* _AIM OF THE TASK_:
Your output is the line containing "This screenshot has height=453, width=620." plus all lines after it to the end of the records, reproduced exactly, with nothing else.

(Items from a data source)
::::::

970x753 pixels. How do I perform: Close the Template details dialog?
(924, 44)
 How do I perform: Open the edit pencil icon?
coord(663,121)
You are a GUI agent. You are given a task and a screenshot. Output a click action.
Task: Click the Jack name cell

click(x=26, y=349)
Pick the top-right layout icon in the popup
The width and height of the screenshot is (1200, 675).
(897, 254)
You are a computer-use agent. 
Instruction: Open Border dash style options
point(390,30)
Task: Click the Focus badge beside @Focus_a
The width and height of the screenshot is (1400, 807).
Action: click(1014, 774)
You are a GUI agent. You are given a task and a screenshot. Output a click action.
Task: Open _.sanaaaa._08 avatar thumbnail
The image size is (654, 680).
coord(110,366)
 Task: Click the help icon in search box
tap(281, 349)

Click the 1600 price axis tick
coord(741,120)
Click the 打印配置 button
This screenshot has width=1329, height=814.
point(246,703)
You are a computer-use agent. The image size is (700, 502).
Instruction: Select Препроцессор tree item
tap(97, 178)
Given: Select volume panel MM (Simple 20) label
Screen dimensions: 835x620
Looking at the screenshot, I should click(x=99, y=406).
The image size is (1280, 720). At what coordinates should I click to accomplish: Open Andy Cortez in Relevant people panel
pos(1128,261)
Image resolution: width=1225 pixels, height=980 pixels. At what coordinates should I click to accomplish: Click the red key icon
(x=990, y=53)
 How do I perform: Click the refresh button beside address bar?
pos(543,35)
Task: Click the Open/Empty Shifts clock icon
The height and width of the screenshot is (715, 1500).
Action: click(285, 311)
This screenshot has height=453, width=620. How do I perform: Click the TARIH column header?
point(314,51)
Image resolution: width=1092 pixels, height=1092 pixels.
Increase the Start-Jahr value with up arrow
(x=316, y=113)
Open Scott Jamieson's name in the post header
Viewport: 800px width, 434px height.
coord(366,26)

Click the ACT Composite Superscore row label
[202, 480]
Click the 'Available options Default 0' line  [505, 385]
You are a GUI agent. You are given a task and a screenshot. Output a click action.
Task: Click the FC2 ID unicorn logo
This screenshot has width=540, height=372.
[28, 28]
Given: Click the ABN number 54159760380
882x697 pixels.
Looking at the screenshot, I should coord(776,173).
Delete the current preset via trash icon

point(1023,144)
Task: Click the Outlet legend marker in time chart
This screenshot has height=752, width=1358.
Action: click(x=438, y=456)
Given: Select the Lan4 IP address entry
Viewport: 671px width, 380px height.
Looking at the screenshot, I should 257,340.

::::::

* _TASK SOLUTION_:
This screenshot has height=453, width=620. How do I perform: Click the TARIH column header?
point(314,51)
Image resolution: width=1092 pixels, height=1092 pixels.
Increase the Start-Jahr value with up arrow
(x=316, y=113)
Open Scott Jamieson's name in the post header
Viewport: 800px width, 434px height.
coord(366,26)

Click the ACT Composite Superscore row label
[202, 480]
Click the 'Available options Default 0' line  [505, 385]
You are a GUI agent. You are given a task and a screenshot. Output a click action.
Task: Click the FC2 ID unicorn logo
This screenshot has width=540, height=372.
[28, 28]
Given: Click the ABN number 54159760380
882x697 pixels.
Looking at the screenshot, I should coord(776,173).
Delete the current preset via trash icon

point(1023,144)
Task: Click the Outlet legend marker in time chart
This screenshot has height=752, width=1358.
Action: click(x=438, y=456)
Given: Select the Lan4 IP address entry
Viewport: 671px width, 380px height.
Looking at the screenshot, I should 257,340.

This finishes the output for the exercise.